The Intro to New Material (INM) starts with an example:

**Evaluate 2x + 8 if x=4**

**What does 2x mean?** (twice some number x)

**What is the 2 called? ** (the coefficient)

I model how to solve, without the help of students:

- Re-write the expression 2x + 8.
- Wherever you see x, replace or substitute it with 4 in a parentheses.
- I ask students to turn and talk for 30 seconds about why I put the 4 in parentheses (so that it is clear we mean 2*4, so that we don’t think it means 24)
- Finish simplifying by using order of operations: I ask students to list out the order of operations that we follow, and create a quick visual on the board to represent grouping symbols, exponents, multiplication/division, and subtraction/addition

2x + 8

2(4) + 8

8 + 8

16

For **Example 2**, we’re given an equation to use to evaluate a situation. I have a student read the problem out loud as the class annotates the problem. This includes drawing and labeling a triangle to help us make sense of the problem.

My students are familiar with the formula to find the area of a triangle, so I quickly have them share out to remind each other of the meaning of each variable. Then, I ask them what our units should be when we are done (square feet).

We go through the same steps I used for Example 1 – rewrite the equation, substitute in for the variables, using parenthesis, and then evaluate.

This problem is a great one to apply the commutative property of multiplication. Rather than find half of 5, we can multiply 5 and 6, and then find half (or, find half of 6 and then multiply by 5).

Finally, we look at one more example together that is more complex. **3n ^{2} – 4 + 2^{2 }**I ask students what is more complex about this problem (the exponents).

We’re still going to follow the same steps. First, rewrite the expression. Then, substitute a 3 in every place we see an n.

3(3)^{2 }– 4 + 2^{2}

What comes first in order of operations? (grouping symbols). Do we have any of those? (nope) So what’s next? (exponents) We evaluate the exponents, which leaves us with:

3(9) – 4 + 4

Now what do we do? (multiply three by 9) That leaves us with:

27 – 4 + 4

What’s left? (subtraction and addition, which we perform from left to right, like we’re reading a sentence)

What do you think happens when we subtract 4 and then add 4? (we end up right back to 27) Let’s test it, to be sure.

27 – 4 + 4

23 + 4

27

Students complete two quick problems on their own, and then check their own work against my exemplars, which I put under the document camera.

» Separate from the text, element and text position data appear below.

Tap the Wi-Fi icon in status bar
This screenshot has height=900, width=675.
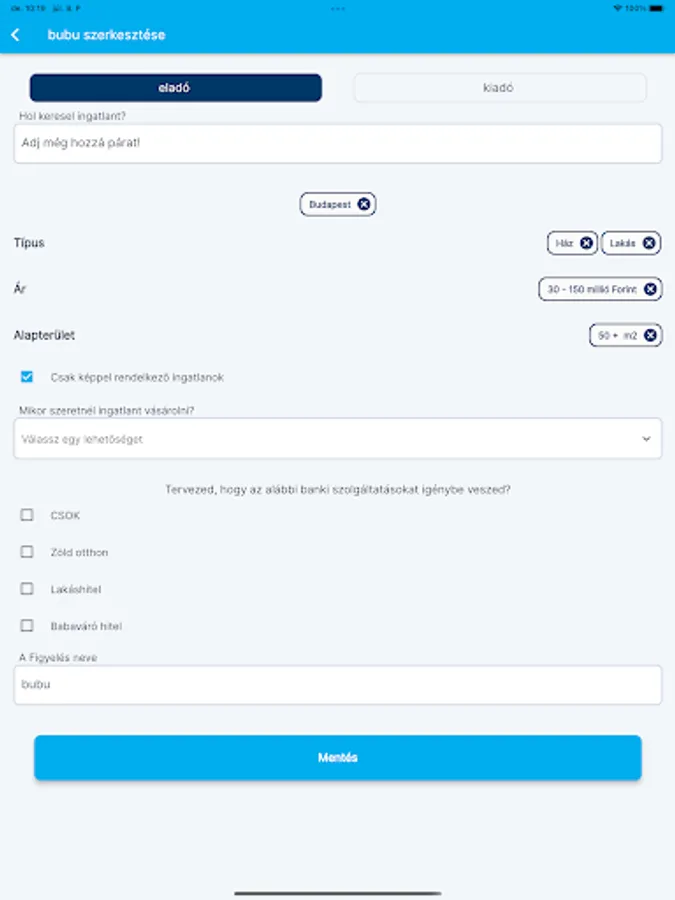click(617, 7)
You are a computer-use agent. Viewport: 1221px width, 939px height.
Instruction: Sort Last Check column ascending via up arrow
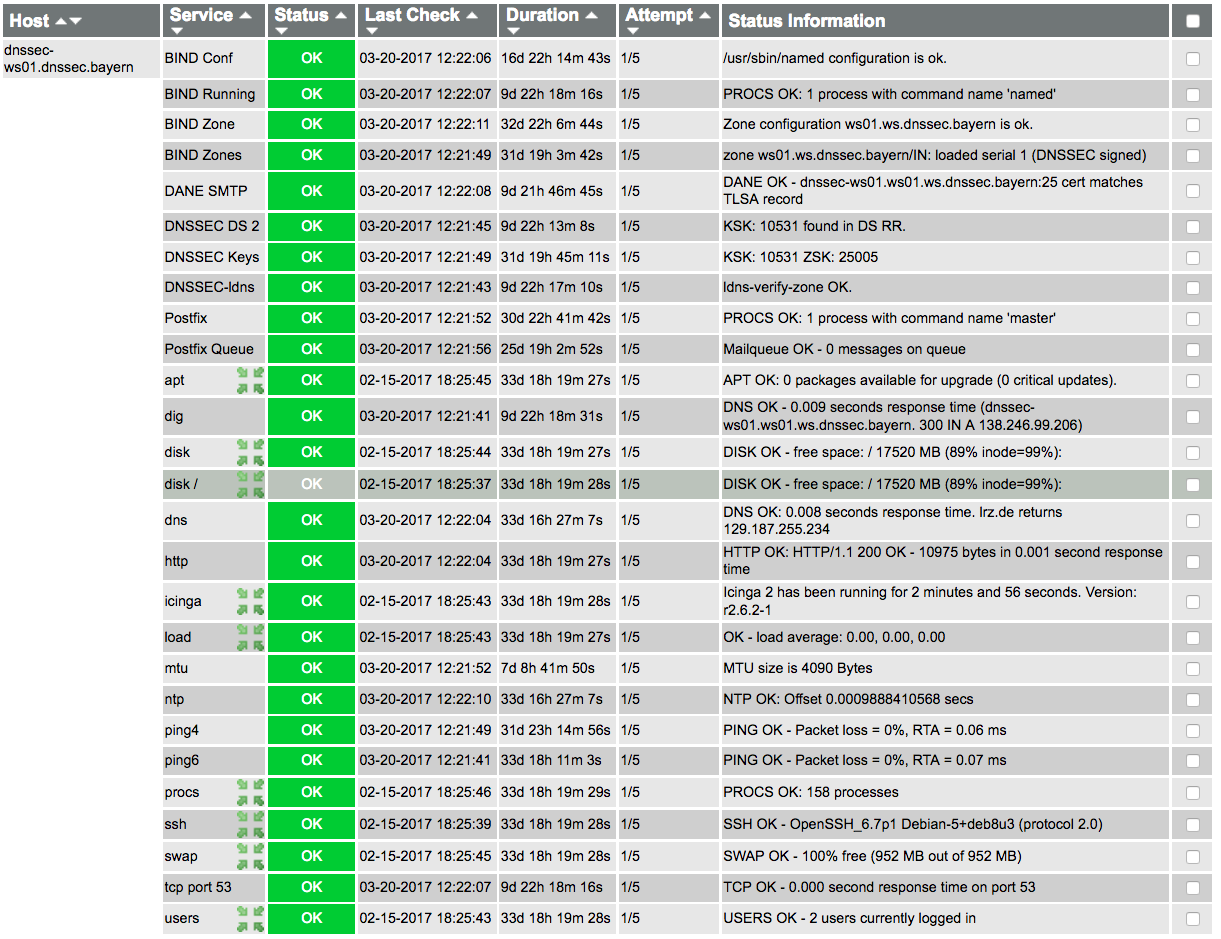pyautogui.click(x=473, y=15)

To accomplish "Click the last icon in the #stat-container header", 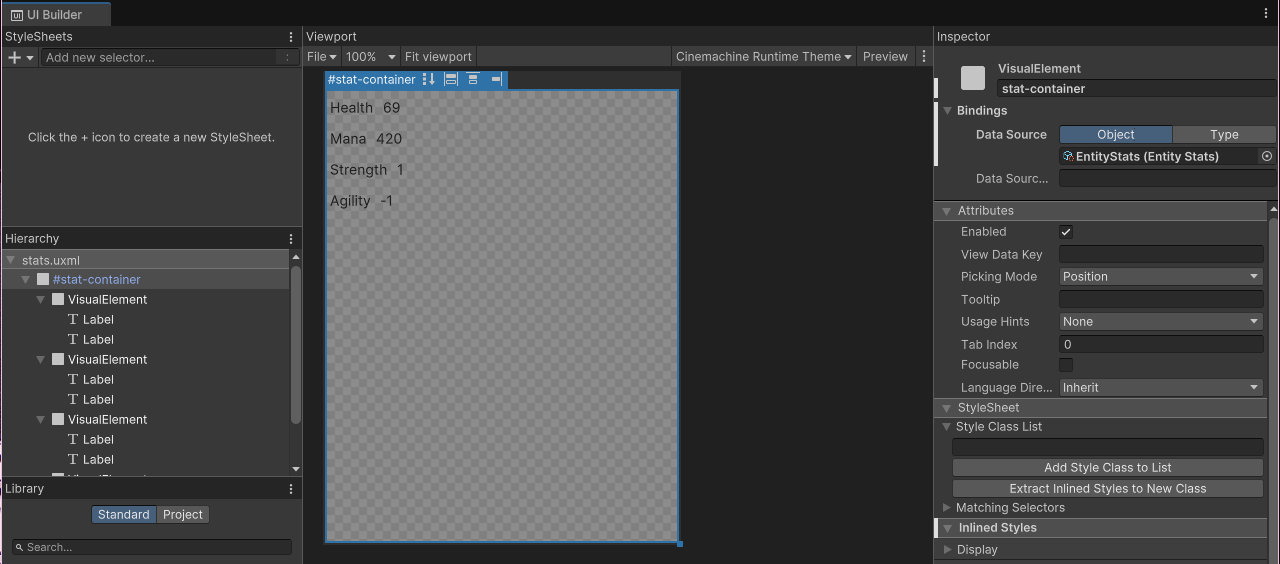I will click(x=496, y=80).
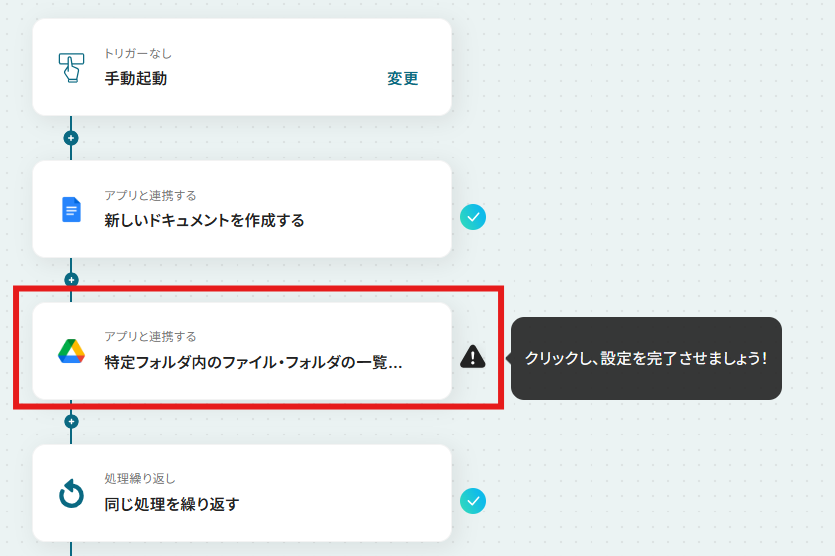Add step below document creation with plus

coord(71,280)
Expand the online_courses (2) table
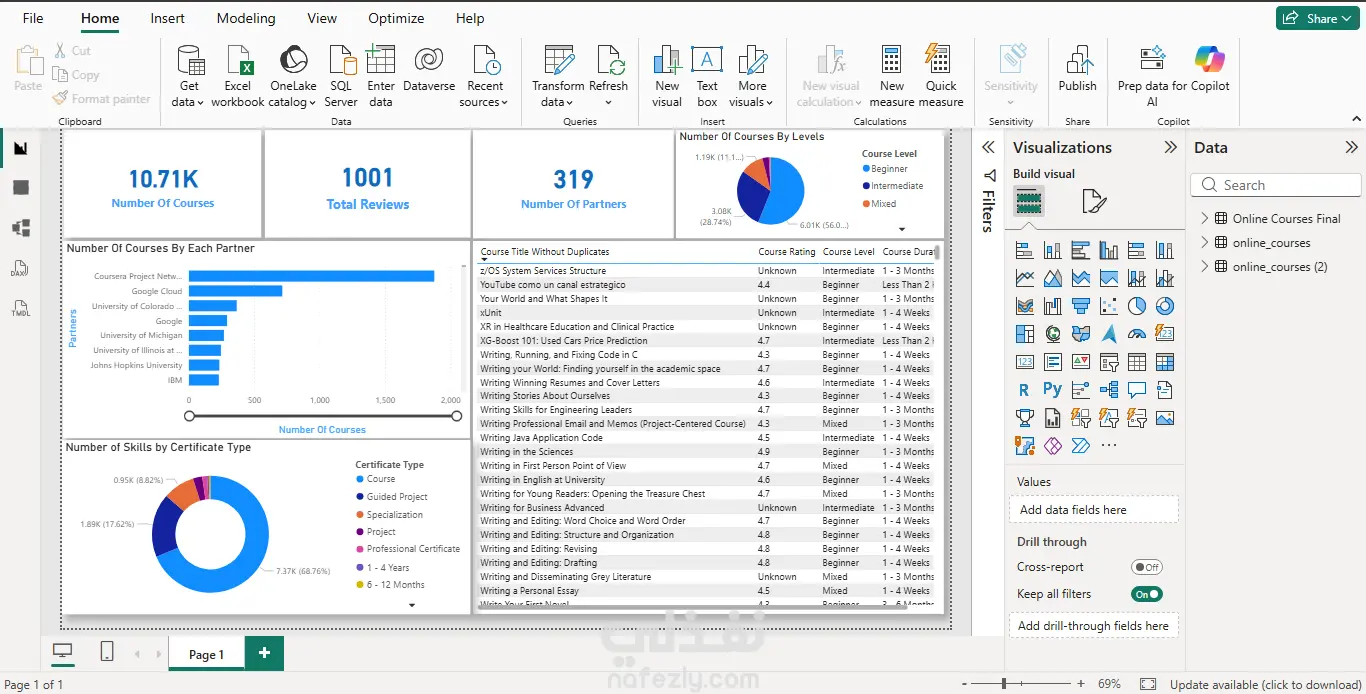 (1205, 267)
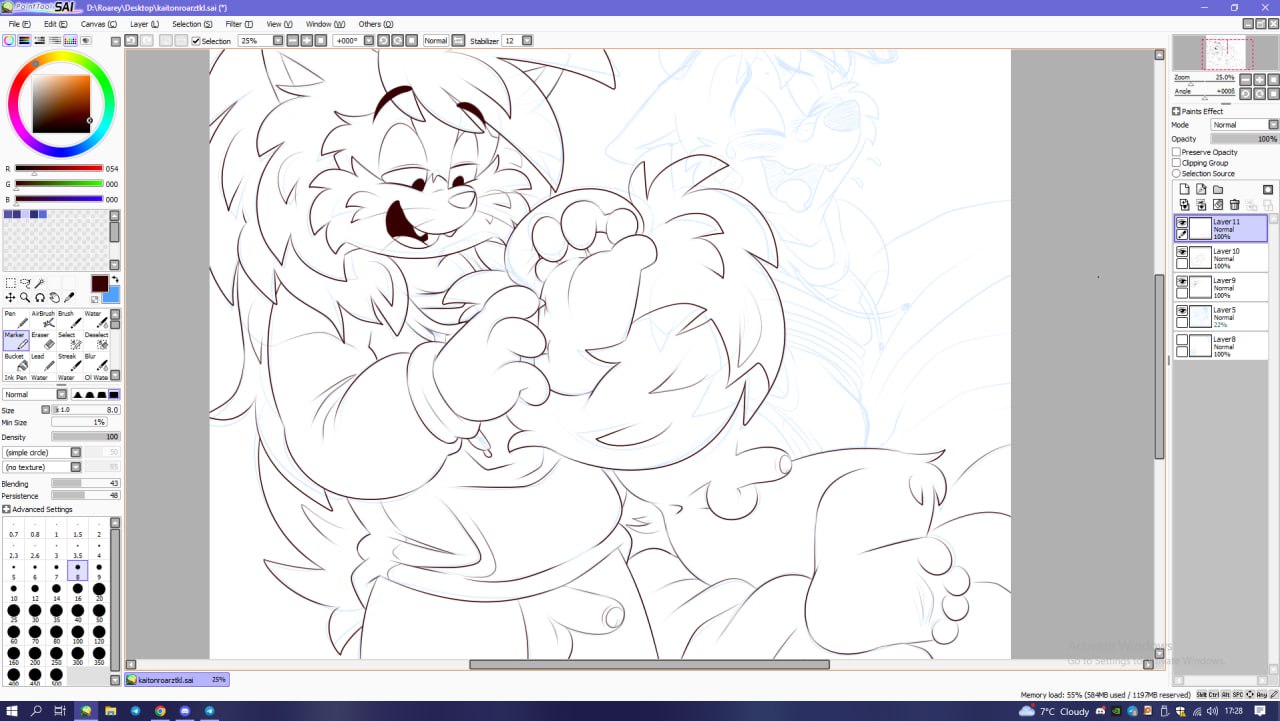
Task: Expand the Advanced Settings section
Action: point(7,510)
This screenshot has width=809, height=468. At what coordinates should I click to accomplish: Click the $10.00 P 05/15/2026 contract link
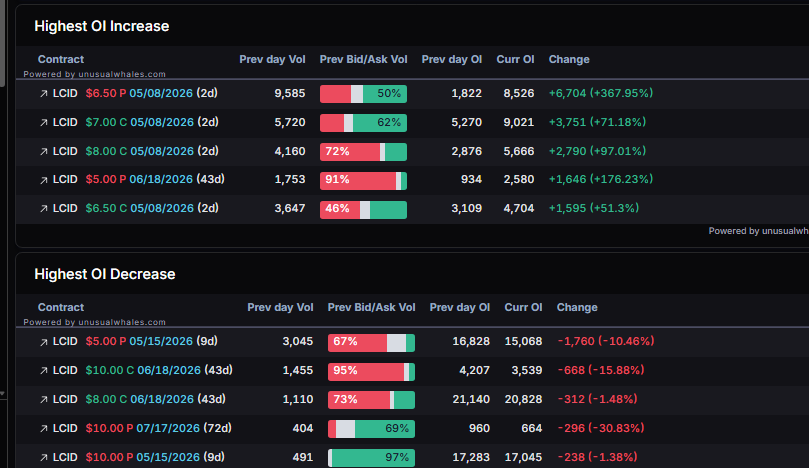point(142,457)
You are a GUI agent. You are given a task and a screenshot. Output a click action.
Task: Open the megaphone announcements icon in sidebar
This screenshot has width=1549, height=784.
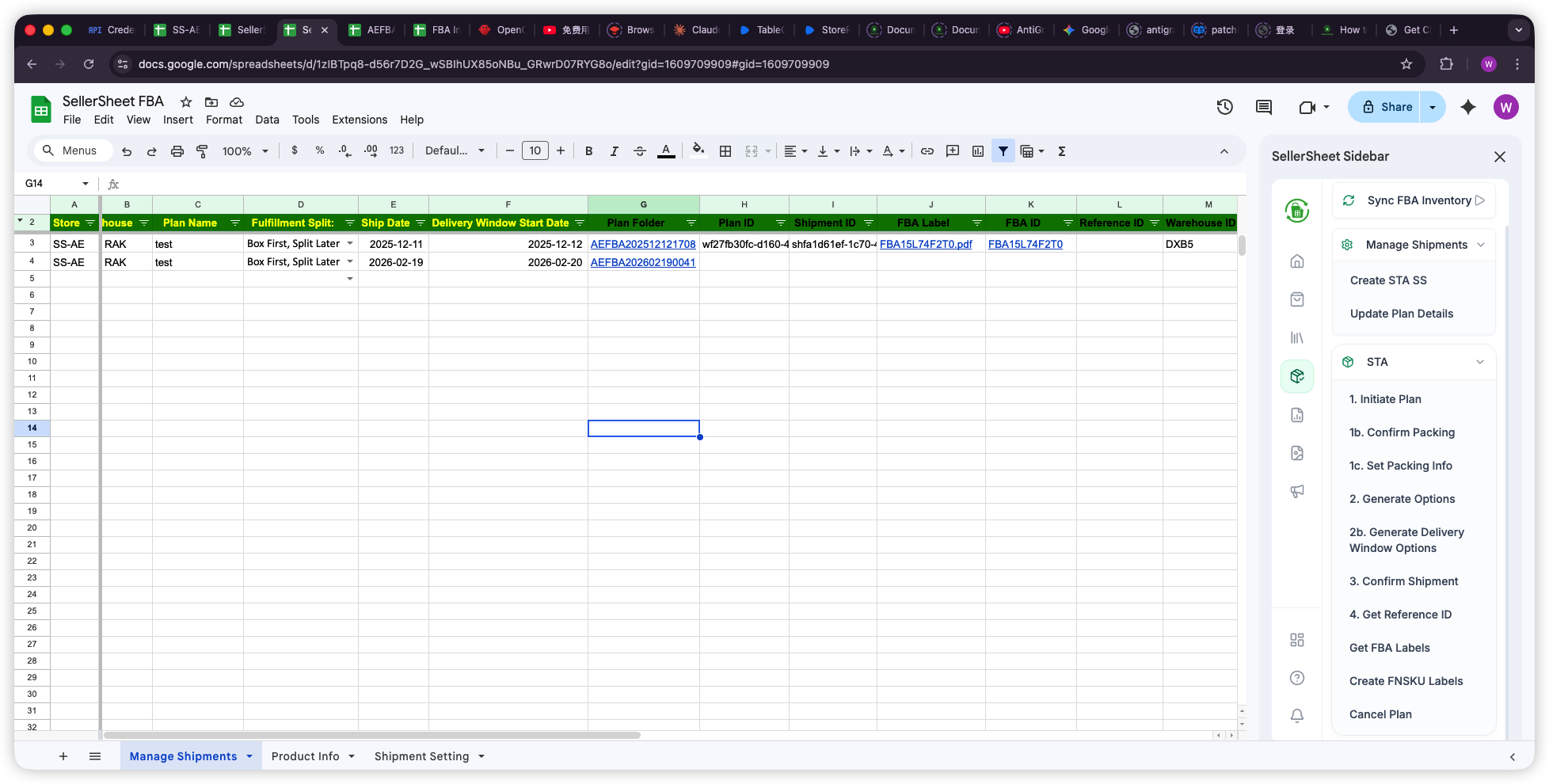(1296, 491)
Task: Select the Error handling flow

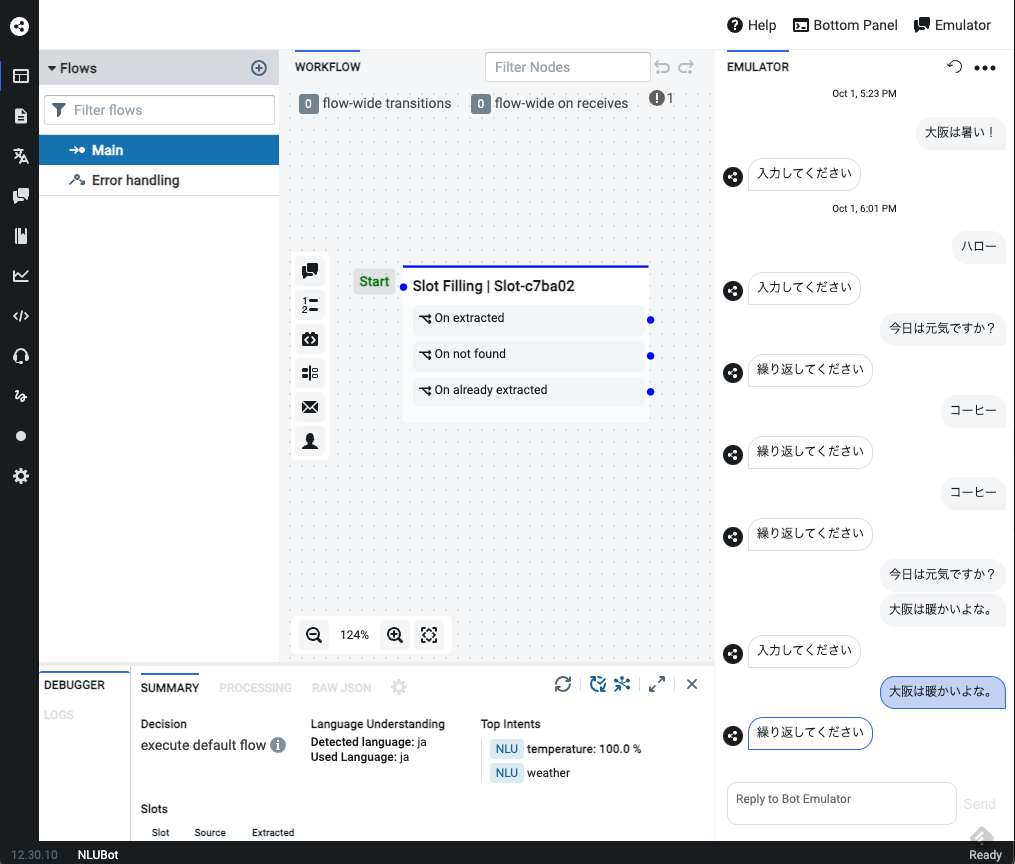Action: tap(135, 180)
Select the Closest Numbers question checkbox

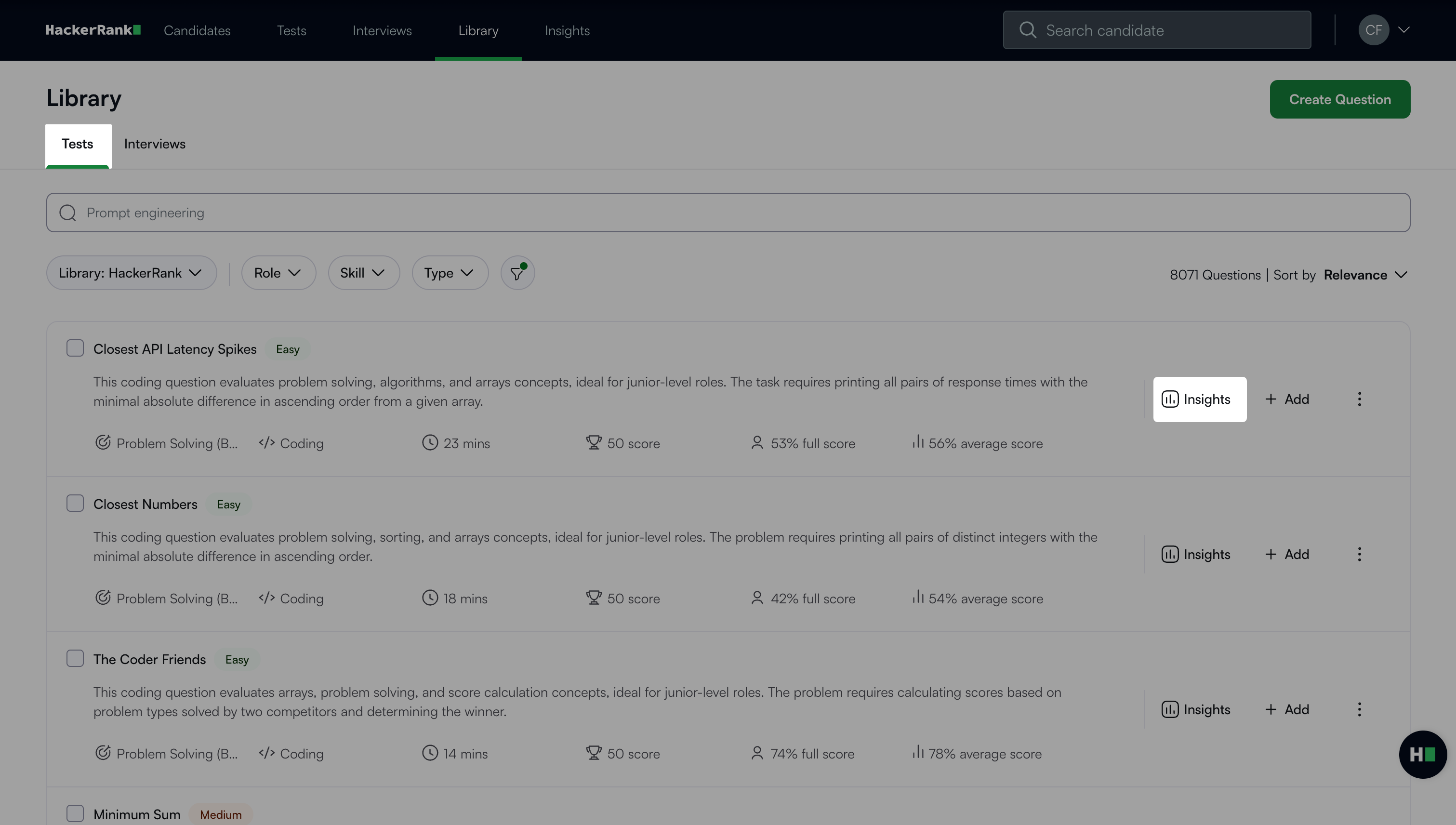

Finally, we fill in the steps that we’ve used. Students come up with the words in the blanks. I post the Visual Anchor for the class after they’ve filled in the blanks, so they can reference it once they’ve started to work without my help.

15 minutes

Students work in pairs for 10 minutes on the Partner Practice set.

As they are working, I am circulating and checking:

- Are students rewriting the expression
- Are students using parentheses around the substituted value?
- Are students using the correct order of operations?
- Are students including units, for the formula problems?

I ask partners:

- What did you do first here?
- Where did you put in ___ (value of the variable)?
- What was your first step, when evaluating this expression? What did you do second?

After 10 minutes of work time, I pull a popscicle stick to get a student work sample for the document camera. The student walks through how (s)he completed the task. During the explanation I ask the same questions that I asked of partners as I circulated.

Students then work independently on the final CFU problem. If students have not seen the formula d = rate * time before, take the time to discuss what each variable stands for. After a minute of work time, I have students flash me their answers by holding up their papers.

15 minutes

Students work on their own on the Independent Practice problems.

As I circulate, I am particularly focused on making sure students are not making the error of representing 6n as 64 when n = 64.

I’m also focused on the order of operations, especially when there is both a coefficient and an exponent with the variable (like 4n^{3})

8 minutes

Before students begin work on their exit tickets, I ask them to evaluate my work on problem 8, where h = 5.1. I intentionally make a mistake with my multiplication of 3 and 5.1 (I write the product as 15.1, instead of 15.3). I provide several students with the opportunity to consider my work and explain if it is correct or incorrect.

After our discussion, students work on their Exit Tickets.